A new treasure we have unearthed is our interest in Interfaith work. A study of World Religions last fall was just the beginning of our partnership with the Rev. Thomas C. Bonnaci, the Executive Director of the Interfaith Peace Project. We intend to make “Sacred Visits” so that we may meet our neighbors of other faith traditions. Fr. Tom will lead us through the IntraFaith Peace Project, helping us to explore the authentic essentials in Interfaith spirituality.

The old historic Chapel is currently being rejuvenated both inside and out so that it can function as a new vital center for ministry and mission. Carpeting has been removed and the hardwood floors are currently being brought to life again. Flexible seating will be installed so that the building can function in multiple ways.

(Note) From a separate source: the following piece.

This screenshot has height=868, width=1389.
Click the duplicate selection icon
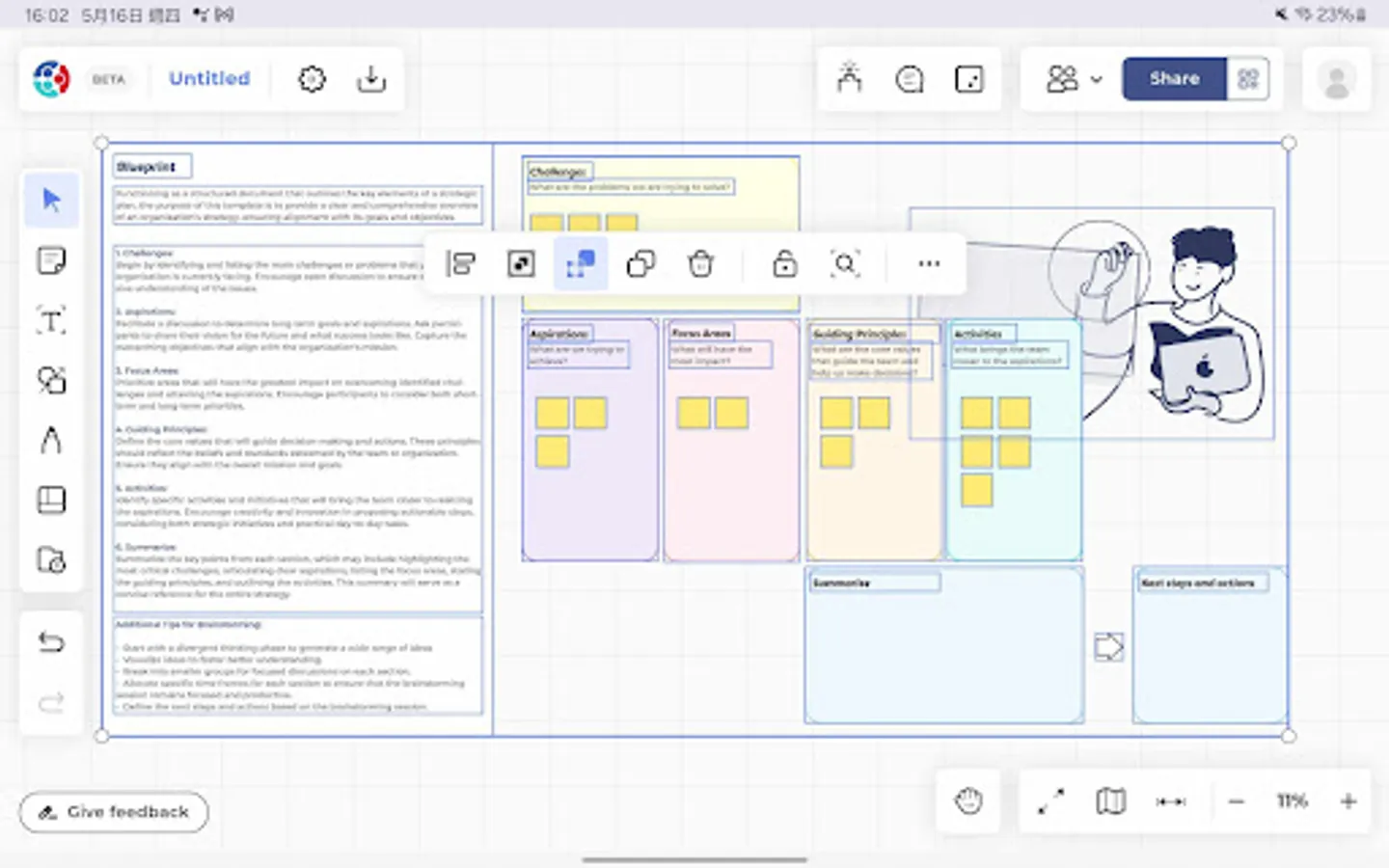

We see the new chapel as a space for sacred living, functioning as a sanctuary for silence and spiritual renewal and education. We see it as place for healing, offering space for support groups, yoga and expressive arts. Responding to Presiding Bishop Curry’s call, we see it as center for evangelism, equipping ourselves to be witnesses of the Gospel and the many treasures that the Episcopal Church has to offer the world.

Last but not least, we see it as a center for all people. We envision that the new chapel will function as a place for Interfaith dialog and serve as a safe house for programs in reconciliation and peace making.

There is a new sense of vitality in our congregation. As the Holy Spirit continues to nudge us, we are eager to discover more ways to bring forth treasures that are both old and new.